Представляется, что причин несколько. Не всегда все присутствуют в регионе одновременно, но они могут сочетаться, усиливая резонанс в «сверхлояльном» голосовании. При этом в большинстве случаев эти причины не связаны собственно с этническим фактором. Назовем лишь некоторые.

Во-первых, часто власть в этнических республиках монолитна, в ней отсутствуют или предельно скрыты конфликты и расколы (наиболее яркий пример – Чеченская республика). Такая монолитность – принципиальный ресурс для подавления оппозиционных мнений и организации «сверхлояльного» голосования.

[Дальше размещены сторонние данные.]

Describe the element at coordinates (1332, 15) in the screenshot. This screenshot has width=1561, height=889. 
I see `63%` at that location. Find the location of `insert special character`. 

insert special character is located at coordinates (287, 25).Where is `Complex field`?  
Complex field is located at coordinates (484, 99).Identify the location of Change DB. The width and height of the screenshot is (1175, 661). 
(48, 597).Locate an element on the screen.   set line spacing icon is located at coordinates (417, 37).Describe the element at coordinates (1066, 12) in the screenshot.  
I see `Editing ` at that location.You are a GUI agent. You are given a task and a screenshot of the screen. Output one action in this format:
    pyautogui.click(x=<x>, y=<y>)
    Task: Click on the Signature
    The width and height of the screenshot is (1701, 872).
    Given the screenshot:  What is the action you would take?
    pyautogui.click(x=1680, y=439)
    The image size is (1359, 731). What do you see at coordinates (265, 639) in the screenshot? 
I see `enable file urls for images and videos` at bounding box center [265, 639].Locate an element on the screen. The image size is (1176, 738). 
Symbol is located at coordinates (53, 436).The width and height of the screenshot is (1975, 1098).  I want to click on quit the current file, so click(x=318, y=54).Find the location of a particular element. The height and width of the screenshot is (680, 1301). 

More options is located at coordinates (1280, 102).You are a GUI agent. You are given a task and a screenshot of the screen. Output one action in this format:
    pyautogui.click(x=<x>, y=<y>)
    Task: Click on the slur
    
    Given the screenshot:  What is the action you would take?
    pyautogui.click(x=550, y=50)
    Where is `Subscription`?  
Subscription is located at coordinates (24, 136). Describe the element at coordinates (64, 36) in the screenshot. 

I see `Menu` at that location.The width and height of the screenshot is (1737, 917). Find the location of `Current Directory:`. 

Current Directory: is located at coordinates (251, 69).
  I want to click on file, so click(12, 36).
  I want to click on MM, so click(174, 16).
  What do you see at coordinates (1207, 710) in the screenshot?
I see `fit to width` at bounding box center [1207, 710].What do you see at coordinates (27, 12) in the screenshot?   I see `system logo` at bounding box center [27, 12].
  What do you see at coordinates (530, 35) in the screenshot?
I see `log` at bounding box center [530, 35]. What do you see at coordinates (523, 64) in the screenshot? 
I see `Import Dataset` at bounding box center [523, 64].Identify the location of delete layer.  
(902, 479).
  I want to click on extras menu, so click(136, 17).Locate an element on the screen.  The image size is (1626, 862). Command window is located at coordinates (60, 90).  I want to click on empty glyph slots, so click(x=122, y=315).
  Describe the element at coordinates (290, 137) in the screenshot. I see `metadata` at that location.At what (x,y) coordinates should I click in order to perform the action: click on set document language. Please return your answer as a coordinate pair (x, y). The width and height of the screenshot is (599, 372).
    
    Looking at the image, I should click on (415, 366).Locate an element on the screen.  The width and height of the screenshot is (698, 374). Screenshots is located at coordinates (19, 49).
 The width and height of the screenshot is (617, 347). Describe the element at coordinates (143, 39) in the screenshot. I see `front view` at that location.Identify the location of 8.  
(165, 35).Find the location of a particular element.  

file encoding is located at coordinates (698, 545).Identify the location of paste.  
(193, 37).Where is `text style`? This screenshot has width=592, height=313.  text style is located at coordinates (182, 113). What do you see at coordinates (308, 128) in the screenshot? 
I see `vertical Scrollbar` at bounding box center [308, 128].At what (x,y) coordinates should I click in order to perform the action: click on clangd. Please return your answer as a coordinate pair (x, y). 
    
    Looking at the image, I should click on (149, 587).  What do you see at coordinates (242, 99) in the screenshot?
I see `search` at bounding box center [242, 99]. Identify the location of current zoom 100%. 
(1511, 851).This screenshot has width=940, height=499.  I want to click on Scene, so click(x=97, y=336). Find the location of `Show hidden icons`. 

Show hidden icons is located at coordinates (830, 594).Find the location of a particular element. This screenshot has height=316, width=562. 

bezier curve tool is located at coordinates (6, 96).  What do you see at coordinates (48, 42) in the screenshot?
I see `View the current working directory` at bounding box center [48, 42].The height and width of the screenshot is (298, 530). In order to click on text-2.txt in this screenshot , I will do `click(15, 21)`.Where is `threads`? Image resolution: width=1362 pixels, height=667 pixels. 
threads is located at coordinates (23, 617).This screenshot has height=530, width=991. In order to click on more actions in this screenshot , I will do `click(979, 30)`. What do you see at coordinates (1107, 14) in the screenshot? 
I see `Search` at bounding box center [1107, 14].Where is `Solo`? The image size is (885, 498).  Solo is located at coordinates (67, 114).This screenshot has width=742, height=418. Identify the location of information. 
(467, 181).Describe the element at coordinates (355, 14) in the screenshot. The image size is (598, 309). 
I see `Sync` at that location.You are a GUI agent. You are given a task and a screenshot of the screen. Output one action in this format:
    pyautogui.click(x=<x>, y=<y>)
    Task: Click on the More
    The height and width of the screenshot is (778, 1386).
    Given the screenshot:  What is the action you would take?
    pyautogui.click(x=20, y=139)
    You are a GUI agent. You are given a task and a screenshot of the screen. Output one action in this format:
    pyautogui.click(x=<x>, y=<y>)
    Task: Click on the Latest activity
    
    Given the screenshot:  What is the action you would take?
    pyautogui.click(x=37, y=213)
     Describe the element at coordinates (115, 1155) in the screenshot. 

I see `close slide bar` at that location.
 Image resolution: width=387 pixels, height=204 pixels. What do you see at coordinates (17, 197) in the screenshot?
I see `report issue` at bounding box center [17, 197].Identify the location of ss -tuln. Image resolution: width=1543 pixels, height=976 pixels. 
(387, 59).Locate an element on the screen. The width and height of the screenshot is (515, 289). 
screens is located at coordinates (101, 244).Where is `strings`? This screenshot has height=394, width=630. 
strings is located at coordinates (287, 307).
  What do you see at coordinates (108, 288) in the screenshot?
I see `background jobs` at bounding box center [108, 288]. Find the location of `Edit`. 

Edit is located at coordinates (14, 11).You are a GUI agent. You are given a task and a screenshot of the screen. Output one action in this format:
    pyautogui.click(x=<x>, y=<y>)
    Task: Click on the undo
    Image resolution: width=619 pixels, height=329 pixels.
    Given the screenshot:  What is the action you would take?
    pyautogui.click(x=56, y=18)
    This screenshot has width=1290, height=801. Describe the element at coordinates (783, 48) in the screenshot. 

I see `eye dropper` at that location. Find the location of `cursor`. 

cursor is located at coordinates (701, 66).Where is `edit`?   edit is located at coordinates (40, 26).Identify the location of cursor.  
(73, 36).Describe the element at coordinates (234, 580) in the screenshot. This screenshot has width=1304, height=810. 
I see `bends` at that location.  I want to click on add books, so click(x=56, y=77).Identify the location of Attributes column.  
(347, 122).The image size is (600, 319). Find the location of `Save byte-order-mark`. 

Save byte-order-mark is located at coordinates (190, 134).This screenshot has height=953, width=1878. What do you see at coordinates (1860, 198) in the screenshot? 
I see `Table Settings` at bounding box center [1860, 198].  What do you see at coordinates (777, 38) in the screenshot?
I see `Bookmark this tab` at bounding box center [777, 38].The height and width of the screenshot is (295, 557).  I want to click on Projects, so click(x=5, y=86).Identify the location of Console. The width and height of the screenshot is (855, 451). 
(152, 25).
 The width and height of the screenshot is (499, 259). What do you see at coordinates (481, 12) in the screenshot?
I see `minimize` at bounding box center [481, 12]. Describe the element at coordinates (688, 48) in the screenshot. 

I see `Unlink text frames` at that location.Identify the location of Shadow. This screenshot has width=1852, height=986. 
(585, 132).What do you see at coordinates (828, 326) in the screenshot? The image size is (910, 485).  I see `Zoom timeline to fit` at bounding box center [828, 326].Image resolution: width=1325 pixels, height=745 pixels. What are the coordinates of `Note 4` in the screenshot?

Во-вторых, в этнических республиках, как правило, бизнес-интересы более жестко «завязаны» на власть, чем в большинстве остальных регионов, а потому, даже конкурируя друг с другом, экономические акторы при решении политических (электоральных и др.) задач объединяются вокруг политических «приказов» региональной власти, обеспечивая голосование зависимых избирателей (Татарстан, Башкортостан и др.).

В-третьих, иногда сказываются уровень образования и, шире, политической культуры, отсутствие традиций гражданской активности, отстаивания политических интересов (Тыва и др.).

В-четвертых, некоторые этнические республики часто рассматриваются центральной властью как некий электоральный резерв для обеспечения необходимых результатов выборов по стране в целом, а потому властям республик «дозволяется» делать на выборах все, что может обеспечить эти результаты. Тем более, что региональные власти традиционно гарантируют отсутствие постэлекторальной протестной активности.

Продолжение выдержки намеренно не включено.